My own relationship to the net and here, is that finally it’s simply work and silence in the political realm of work is wrong. In some sense or other I suspect that work is all there is, whether it is engineering, human relational, philosophy, politics, culture, reading, writing. Work is like politics ever-present, and this place is merely an aspect of this experiment.
It’s not merely a question of increasing order but also of increasing disorder. In either case within an information system the equivalence between information in the system is (I suggest) unavoidable. To think of the net for example in terms of quality is impossibly difficult and not just because the indicators of quality are essentially ideological, something you demonstrate by the negative reference to fascism, commusnism and anarchy, (negelecting to reference the apologists for liberal democracy), but also because quality does not translate well in empire/globalization.
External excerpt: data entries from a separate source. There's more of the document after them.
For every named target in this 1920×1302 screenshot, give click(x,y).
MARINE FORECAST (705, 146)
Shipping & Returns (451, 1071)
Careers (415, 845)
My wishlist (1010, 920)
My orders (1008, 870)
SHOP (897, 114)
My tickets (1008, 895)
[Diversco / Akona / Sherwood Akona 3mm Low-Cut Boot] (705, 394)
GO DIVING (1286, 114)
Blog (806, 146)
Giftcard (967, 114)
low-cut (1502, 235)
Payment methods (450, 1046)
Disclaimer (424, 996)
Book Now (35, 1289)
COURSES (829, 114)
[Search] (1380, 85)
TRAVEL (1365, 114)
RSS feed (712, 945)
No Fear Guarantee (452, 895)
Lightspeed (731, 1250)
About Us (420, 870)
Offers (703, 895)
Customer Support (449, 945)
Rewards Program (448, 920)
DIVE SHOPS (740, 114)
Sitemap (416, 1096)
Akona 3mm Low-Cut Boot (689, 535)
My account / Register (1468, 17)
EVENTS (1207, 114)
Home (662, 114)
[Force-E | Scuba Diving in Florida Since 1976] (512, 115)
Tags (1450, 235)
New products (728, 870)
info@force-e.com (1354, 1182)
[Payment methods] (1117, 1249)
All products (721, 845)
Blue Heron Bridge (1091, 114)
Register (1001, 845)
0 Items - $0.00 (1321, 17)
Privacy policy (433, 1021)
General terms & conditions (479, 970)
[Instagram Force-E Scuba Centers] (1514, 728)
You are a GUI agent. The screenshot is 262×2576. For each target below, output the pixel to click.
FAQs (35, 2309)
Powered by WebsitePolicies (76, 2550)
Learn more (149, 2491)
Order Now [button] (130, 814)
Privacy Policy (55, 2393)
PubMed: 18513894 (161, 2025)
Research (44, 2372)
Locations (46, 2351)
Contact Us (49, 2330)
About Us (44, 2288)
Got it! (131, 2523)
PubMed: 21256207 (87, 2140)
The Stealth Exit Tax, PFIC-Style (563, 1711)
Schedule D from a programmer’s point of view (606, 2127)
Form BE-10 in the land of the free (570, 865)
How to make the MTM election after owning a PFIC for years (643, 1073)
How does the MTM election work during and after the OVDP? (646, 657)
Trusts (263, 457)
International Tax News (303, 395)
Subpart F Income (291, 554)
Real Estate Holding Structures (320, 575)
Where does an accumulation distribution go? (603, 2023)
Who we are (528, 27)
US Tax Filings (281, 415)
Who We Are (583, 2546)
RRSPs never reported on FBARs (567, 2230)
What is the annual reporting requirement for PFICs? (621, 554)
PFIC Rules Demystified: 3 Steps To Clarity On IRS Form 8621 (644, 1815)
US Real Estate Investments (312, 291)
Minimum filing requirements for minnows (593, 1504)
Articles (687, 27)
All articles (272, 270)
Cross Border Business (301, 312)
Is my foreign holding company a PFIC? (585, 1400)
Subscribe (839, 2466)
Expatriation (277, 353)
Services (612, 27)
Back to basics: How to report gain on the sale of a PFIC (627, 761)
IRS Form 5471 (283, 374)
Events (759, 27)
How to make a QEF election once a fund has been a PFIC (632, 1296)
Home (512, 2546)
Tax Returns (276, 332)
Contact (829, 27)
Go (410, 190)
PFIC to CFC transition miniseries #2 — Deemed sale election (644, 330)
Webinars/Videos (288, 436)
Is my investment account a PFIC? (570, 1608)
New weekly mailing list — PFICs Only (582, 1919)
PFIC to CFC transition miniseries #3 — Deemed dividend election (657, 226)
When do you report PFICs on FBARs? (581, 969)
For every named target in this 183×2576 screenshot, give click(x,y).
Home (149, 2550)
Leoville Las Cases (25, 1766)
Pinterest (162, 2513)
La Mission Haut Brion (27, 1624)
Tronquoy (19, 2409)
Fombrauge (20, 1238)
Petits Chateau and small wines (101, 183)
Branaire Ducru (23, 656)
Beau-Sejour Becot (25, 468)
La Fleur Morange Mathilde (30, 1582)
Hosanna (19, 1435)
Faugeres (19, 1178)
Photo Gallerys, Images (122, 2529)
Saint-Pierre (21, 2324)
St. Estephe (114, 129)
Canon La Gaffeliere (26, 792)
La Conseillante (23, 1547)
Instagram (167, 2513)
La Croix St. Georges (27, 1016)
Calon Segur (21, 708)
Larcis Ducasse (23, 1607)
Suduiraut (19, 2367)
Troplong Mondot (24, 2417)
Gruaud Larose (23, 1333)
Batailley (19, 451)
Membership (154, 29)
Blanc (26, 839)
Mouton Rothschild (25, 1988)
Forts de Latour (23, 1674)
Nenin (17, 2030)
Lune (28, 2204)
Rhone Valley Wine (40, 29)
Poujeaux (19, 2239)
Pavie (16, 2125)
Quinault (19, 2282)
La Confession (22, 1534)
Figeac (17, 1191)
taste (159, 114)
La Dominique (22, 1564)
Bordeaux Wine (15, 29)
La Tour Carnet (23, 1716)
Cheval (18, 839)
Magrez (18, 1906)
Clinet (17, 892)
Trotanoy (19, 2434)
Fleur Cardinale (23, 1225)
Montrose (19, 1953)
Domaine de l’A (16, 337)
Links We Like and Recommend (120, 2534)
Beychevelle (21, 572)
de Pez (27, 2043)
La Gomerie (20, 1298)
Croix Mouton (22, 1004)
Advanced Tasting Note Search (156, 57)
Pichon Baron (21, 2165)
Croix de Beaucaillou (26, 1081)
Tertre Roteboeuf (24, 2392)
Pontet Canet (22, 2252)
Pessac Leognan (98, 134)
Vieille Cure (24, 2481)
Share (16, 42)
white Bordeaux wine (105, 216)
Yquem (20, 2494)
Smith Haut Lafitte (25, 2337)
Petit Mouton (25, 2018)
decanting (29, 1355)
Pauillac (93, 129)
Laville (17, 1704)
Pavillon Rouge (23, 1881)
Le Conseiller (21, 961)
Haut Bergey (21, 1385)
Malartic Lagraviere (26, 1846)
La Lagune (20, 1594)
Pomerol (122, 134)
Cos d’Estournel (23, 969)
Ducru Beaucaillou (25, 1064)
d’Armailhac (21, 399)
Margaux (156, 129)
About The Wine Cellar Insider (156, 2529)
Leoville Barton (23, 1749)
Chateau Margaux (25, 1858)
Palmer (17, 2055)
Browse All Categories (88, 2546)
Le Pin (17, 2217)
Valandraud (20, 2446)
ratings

The other who I was thinking of as I typed, supporting the eqivalence between entopy/negantropy and information was mid period Michel Serres, beyond these we would be talking about Szilard and strange information theorists (of whom the less said the better since content and quality are regarded in this area of engineering as irrelevant). I repeat myself: “Increased entropy in a system results in an increase of disorder within it, an increase of order corrosponds to a diminuation of entropy, or as it is sometimes phrased, a heightening of negative entropy…” However the consequence of this is that the order of a system is “equal to the quantity of information required for a description of a system". With the net and associated media what could be argued is that it takes less information to describe the system now than was required earlier in its history. In respect of the net the concept of increasing order can also be viewed through the fundamental statement of information theory which is that any message will be affected by the noise that accompanies the information it contains, this they argue is the informational equivalent of the second law. However it seems possible that with the net rather than increasing order we should be identifying the increasing disorder (as the explanations of the net become simpler rather than more complex) and consequently the nature of the equivalent systematic relations, becomes entropic.
I would rather suggest that the contrary approach which insists on quality and meaning, remains a prisoner of the fetish of the commodity, a perspective that desperately scrabbles around the media attempting to find something that is reduced in value to exchange-value, that is not reified, that is not reduced to being an aspect of the real subsumption of society by capital (as i/we might once have said). That is to say quality attempts to reintroduce the concept of use-value into the medium…. However this is wrong, a philosophical and consequently political approach should remove the ideological masks and accept (in the spirt of the post-modern) that in the net (the spectacle) there are only exchange values and it is with this in mind that we can construct a different world, through, driftworking in a world of unsustainable commodification, of reified bodies, minds and other non-human things… and arguing for production. (which returns to the beginning and work)
I admit that this use of the second law is both fascinating and horrifying, but probably necessary as the disorder caused by liberal-democracy is in danger of becoming the cause of the biggest genocide in human history…
(some sentiments owed to Negri in case anyone notices, Serres works the concept of noise in many places frequently inverting this rule with an argument about noise as creative, which is deeply attractive apart from being obviously correct).